> [CONSIGNA] ¿Puedes transcribir literalmente el pasaje del mensaje para la Cuaresma que empieza con "PARA LA CUARESMA" y sigue hasta "a los demás."?

=== FRAGMENTO DEL TEXTO ===

PARA LA CUARESMA 2013
Creer en la caridad suscita caridad
«Hemos conocido el amor que Dios nos tiene y hemos creído en él» (1 Jn 4,16)
Queridos hermanos y hermanas:
La celebración de la Cuaresma, en el marco del Año de la fe, nos ofrece
una ocasión preciosa para meditar sobre la relación entre fe y caridad:
entre creer en Dios, el Dios de Jesucristo, y el amor, que es fruto de
la acción del Espíritu Santo y nos guía por un camino de entrega a Dios y
a los demás.
1. La fe como respuesta al amor de Dios
En mi primera Encíclica expuse ya algunos elementos para comprender el
estrecho vínculo entre estas dos virtudes teologales, la fe y la
caridad. Partiendo de la afirmación fundamental del apóstol Juan: «Hemos
conocido el amor que Dios nos tiene y hemos creído en él» (1 Jn 4,16),
recordaba que «no se comienza a ser cristiano por una decisión ética o
una gran idea, sino por el encuentro con un acontecimiento, con una
Persona, que da un nuevo horizonte a la vida y, con ello, una
orientación decisiva... Y puesto que es Dios quien nos ha amado primero
(cf. 1 Jn 4,10), ahora el amor ya no es sólo un “mandamiento”, sino la
respuesta al don del amor, con el cual Dios viene a nuestro encuentro»
(Deus caritas est, 1). La fe constituye la adhesión personal ―que
incluye todas nuestras facultades― a la revelación del amor gratuito y
«apasionado» que Dios tiene por nosotros y que se manifiesta plenamente
en Jesucristo. El encuentro con Dios Amor no sólo comprende el corazón,
sino también el entendimiento: «El reconocimiento del Dios vivo es una
vía hacia el amor, y el sí de nuestra voluntad a la suya abarca
entendimiento, voluntad y sentimiento en el acto único del amor. Sin
embargo, éste es un proceso que siempre está en camino: el amor nunca se
da por “concluido” y completado» (ibídem, 17). De aquí deriva para
todos los cristianos y, en particular, para los «agentes de la caridad»,
la necesidad de la fe, del «encuentro con Dios en Cristo que suscite en
ellos el amor y abra su espíritu al otro, de modo que, para ellos, el
amor al prójimo ya no sea un mandamiento por así decir impuesto desde
fuera, sino una consecuencia que se desprende de su fe, la cual actúa
por la caridad» (ib., 31a). El cristiano es una persona conquistada por
el amor de Cristo y movido por este amor ―«caritas Christi urget nos» (2
Co 5,14)―, está abierto de modo profundo y concreto al amor al prójimo
(cf. ib., 33). Esta actitud nace ante todo de la conciencia de que el
Señor nos ama, nos perdona, incluso nos sirve, se inclina a lavar los
pies de los apóstoles y se entrega a sí mismo en la cruz para atraer a
la humanidad al amor de Dios.

=== MATERIAL ===

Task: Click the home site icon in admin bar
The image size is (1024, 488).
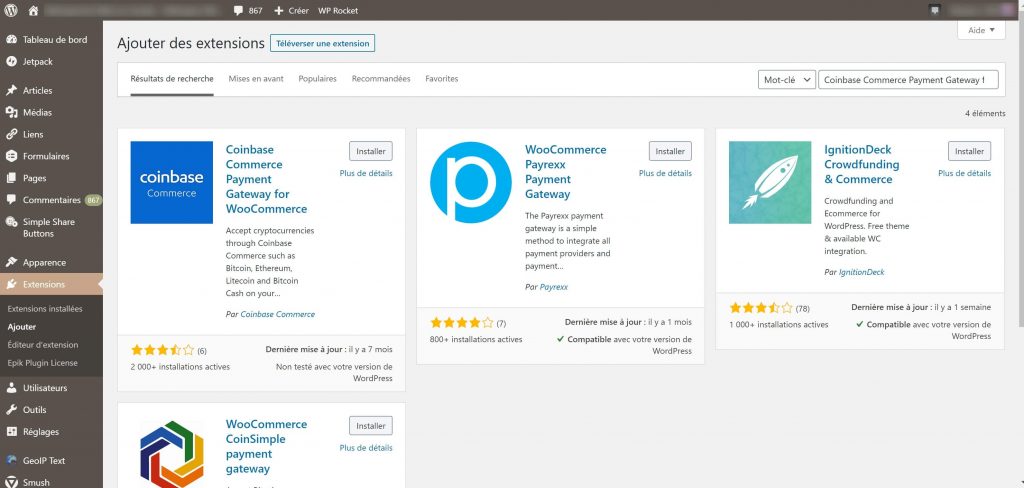Action: (33, 10)
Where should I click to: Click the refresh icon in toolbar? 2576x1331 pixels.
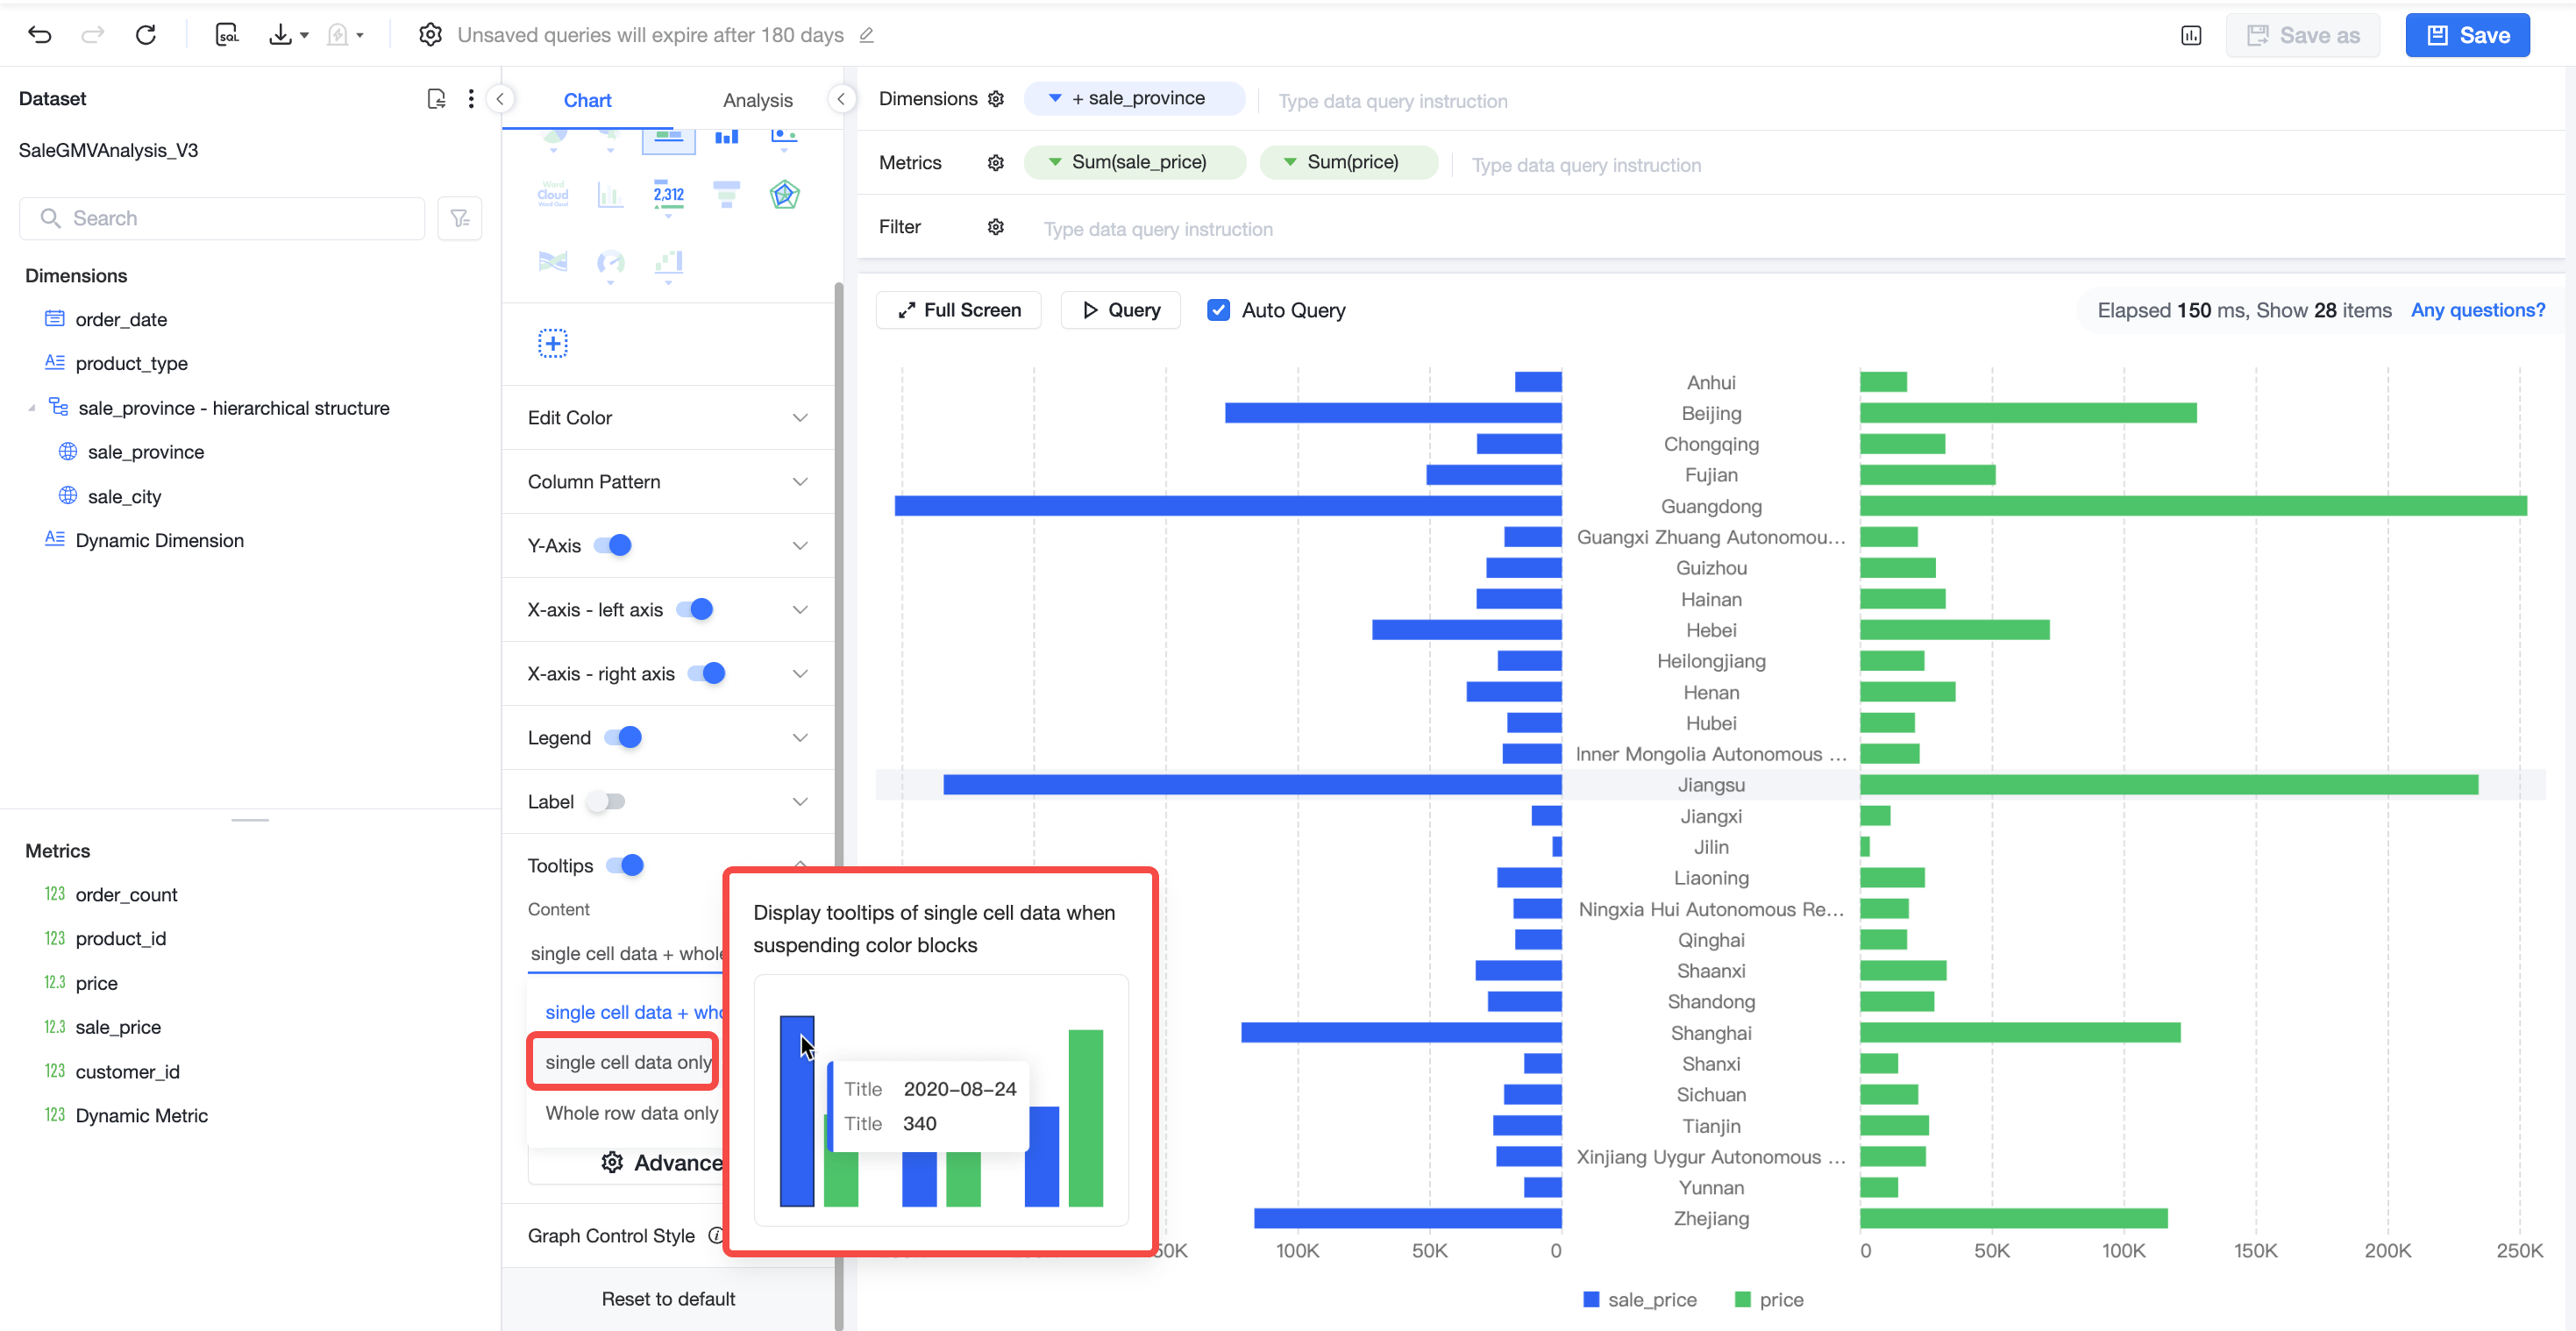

===

> [RESULTADO OBTENIDO]
PARA LA CUARESMA 2013
Creer en la caridad suscita caridad
«Hemos conocido el amor que Dios nos tiene y hemos creído en él» (1 Jn 4,16)
Queridos hermanos y hermanas:
La celebración de la Cuaresma, en el marco del Año de la fe, nos ofrece
una ocasión preciosa para meditar sobre la relación entre fe y caridad:
entre creer en Dios, el Dios de Jesucristo, y el amor, que es fruto de
la acción del Espíritu Santo y nos guía por un camino de entrega a Dios y
a los demás.